Что касается безопасности, то любая конфигурация умного дома состоит из модулей, как физических, так и программных. С помощью Janus MQTT мы можем дать этим устройствам/модулям доступ только туда, куда нужно. Это, кстати, не только улучшит безопасность, но и снизит уровень хаоса — никаких публикаций в топики с неизвестных клиентов.

Конфигурация Janus MQTT

Чтобы было понятнее, как использовать сервис, я разберу небольшую часть моего конфига — ту, которая описывает управление освещением.

У Janus MQTT есть основной конфиг, который содержит основные настройки и список пользователей. Для каждого пользователя задаётся пароль и отдельный конфиг преобразований — самое интересное происходит именно в нём:

broker_to_client: # настройка преобразования пакетов от брокера к клиенту

  # описание устройств для MQTT discovery.
  - topic: ^/devices/wb-gpio/controls/LIGHT_([^/]*)/meta/type$
    template: /homeassistant/light/{{.f1}}/config
    val_map:
      switch: >-
        {
        "command_topic":"/light/{{.f1}}/state",
        "state_topic":"/light/{{.f1}}/state",
        "name":"{{.f1}}"
        }

  - topic: ^/devices/wb-gpio/controls/LIGHT_([^/]*)$
    template: /light/{{.f1}}/state
    val_map: {0: OFF, 1: ON}

client_to_broker: # настройка преобразования пакетов от клиента к брокеру

  - topic: ^/light/([^/]*)/state$
    template: /devices/wb-gpio/controls/LIGHT_{{.f1}}/on
    val_map: {OFF: 0, ON: 1}

Каждое правило содержит регулярное выражение, которое извлекает данные из топика. Затем эти данные могут быть подставлены в шаблон названия нового топика и в шаблон пакета.

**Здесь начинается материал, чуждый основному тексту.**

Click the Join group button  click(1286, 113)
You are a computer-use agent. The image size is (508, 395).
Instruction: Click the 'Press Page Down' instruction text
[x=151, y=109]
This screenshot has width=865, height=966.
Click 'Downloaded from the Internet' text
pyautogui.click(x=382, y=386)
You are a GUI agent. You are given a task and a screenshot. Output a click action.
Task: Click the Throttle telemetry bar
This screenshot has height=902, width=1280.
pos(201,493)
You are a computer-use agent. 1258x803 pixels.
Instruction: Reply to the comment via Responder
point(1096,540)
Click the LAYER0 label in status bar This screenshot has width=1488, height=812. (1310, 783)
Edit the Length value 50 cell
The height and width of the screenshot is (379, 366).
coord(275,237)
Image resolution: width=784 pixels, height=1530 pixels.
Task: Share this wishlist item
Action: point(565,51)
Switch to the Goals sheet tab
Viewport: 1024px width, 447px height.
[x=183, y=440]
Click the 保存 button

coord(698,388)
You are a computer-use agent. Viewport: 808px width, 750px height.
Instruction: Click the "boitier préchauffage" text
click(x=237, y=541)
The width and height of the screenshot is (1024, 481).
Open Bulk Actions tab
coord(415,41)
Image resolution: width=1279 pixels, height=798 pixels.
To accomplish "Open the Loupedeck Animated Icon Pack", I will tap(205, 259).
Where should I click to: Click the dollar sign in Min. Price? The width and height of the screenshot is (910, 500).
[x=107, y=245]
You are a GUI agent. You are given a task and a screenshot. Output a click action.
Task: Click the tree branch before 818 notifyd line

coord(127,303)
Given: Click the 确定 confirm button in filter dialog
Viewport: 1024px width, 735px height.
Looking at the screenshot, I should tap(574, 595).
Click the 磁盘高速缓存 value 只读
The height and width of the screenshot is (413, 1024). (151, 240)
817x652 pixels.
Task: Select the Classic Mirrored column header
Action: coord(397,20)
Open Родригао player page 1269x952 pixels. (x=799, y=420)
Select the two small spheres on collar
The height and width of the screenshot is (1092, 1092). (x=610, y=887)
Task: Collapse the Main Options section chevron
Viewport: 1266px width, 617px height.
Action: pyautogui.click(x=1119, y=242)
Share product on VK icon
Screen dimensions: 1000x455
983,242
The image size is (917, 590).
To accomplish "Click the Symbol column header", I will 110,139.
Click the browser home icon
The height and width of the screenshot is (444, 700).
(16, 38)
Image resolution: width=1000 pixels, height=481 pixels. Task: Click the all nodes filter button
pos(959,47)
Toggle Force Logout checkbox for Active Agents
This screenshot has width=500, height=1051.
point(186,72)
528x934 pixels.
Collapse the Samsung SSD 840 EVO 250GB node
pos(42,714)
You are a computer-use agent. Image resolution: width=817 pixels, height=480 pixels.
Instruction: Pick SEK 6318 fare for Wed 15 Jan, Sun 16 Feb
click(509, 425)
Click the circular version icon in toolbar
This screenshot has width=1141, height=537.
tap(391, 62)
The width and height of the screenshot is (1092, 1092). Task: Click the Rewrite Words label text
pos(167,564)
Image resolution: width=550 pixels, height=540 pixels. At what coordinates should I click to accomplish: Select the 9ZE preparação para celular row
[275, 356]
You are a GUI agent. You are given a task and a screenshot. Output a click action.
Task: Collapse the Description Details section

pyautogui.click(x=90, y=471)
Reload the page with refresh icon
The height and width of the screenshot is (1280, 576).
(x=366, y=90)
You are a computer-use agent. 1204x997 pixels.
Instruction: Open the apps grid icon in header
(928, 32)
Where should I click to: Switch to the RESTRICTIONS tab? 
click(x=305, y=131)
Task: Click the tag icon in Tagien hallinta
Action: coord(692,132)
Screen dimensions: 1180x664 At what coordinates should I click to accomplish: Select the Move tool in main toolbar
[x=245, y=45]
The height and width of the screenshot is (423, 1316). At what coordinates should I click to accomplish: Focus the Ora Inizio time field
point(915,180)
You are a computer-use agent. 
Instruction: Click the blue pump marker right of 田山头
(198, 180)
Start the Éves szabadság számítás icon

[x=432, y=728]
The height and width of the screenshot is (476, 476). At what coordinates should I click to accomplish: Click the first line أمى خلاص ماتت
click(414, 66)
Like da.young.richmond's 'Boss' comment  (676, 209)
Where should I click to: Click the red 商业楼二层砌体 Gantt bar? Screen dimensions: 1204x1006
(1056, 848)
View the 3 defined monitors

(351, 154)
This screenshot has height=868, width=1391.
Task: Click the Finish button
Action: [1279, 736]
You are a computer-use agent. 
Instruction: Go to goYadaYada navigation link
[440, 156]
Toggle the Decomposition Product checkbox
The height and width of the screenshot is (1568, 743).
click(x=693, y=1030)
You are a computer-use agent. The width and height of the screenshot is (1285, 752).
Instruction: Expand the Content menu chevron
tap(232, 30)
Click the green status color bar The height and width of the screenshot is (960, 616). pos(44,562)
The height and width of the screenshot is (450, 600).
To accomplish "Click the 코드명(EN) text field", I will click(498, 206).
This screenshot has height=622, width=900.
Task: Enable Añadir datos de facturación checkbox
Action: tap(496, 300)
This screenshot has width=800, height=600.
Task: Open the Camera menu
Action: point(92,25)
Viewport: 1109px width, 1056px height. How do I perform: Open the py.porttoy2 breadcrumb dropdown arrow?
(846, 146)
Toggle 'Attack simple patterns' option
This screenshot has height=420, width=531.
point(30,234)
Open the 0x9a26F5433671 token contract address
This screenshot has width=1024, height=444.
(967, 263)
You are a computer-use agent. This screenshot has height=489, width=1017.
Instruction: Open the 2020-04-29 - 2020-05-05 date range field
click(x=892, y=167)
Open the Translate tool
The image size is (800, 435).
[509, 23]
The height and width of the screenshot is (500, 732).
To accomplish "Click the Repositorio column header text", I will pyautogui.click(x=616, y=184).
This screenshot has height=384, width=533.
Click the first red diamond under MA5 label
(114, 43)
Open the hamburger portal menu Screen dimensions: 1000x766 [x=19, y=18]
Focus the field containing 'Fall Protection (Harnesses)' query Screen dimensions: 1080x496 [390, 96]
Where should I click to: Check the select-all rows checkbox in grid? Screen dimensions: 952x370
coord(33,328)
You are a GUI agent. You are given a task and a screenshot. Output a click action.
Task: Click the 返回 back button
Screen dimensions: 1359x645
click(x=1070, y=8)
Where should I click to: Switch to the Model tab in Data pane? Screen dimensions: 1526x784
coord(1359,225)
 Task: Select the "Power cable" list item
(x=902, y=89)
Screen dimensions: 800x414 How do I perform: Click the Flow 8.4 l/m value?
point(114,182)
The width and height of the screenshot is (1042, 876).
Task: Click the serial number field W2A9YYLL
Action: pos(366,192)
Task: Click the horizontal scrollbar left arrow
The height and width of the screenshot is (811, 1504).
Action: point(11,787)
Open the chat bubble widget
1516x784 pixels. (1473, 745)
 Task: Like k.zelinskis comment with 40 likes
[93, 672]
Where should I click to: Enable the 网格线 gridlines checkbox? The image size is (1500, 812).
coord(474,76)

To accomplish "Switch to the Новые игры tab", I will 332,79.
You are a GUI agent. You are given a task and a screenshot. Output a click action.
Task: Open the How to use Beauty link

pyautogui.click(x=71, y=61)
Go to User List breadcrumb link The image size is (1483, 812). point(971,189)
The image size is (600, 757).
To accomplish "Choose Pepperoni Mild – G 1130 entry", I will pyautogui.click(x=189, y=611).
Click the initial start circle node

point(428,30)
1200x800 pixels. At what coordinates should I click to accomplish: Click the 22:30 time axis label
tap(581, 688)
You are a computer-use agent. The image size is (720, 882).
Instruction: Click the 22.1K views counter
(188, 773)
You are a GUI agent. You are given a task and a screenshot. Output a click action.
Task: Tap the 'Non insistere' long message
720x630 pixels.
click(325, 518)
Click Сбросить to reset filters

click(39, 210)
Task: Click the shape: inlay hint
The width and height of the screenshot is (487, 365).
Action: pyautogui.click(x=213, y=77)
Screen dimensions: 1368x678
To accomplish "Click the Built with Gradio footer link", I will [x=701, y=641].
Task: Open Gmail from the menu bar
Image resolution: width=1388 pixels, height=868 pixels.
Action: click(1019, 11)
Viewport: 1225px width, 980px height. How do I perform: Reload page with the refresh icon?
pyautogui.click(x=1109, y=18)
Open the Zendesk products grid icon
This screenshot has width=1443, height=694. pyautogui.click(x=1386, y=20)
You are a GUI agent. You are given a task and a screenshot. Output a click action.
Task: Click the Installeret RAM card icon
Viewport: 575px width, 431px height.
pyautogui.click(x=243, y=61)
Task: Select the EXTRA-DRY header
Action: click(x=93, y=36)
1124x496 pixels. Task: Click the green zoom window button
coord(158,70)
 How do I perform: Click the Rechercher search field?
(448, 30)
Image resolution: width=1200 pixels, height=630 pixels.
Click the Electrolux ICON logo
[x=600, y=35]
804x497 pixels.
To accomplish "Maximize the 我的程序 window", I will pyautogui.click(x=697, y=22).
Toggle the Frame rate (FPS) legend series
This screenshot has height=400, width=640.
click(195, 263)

Любопытно, что в этой конфигурации для отправки команд и чтения состояния мой Home Assistant использует один и тот же топик, а уже внутри прокси эти топики разделяются на два.

Хак для MQTT discovery работает так: среди топиков Wiren Board есть специальные сервисные топики, которые описывают тип устройства. Насколько я понимаю, они используются только в стандартном интерфейсе управления. Они есть у каждой лампы и все равны switch. Все эти события retained и приходят один раз — в момент подключения. Я просто беру и подменяю все такие пакеты JSON-структурой, которая нужна для того, чтобы MQTT discovery подхватил эти устройства.

Устройство Janus MQTT

Сервис написан на Go и построен на базе библиотеки paho.mqtt.golang. Эта библиотека реализует MQTT-клиент для работы с брокером. Использовать её в качестве сервера никто не предполагал, поэтому его пришлось писать самому, используя части MQTT-клиента.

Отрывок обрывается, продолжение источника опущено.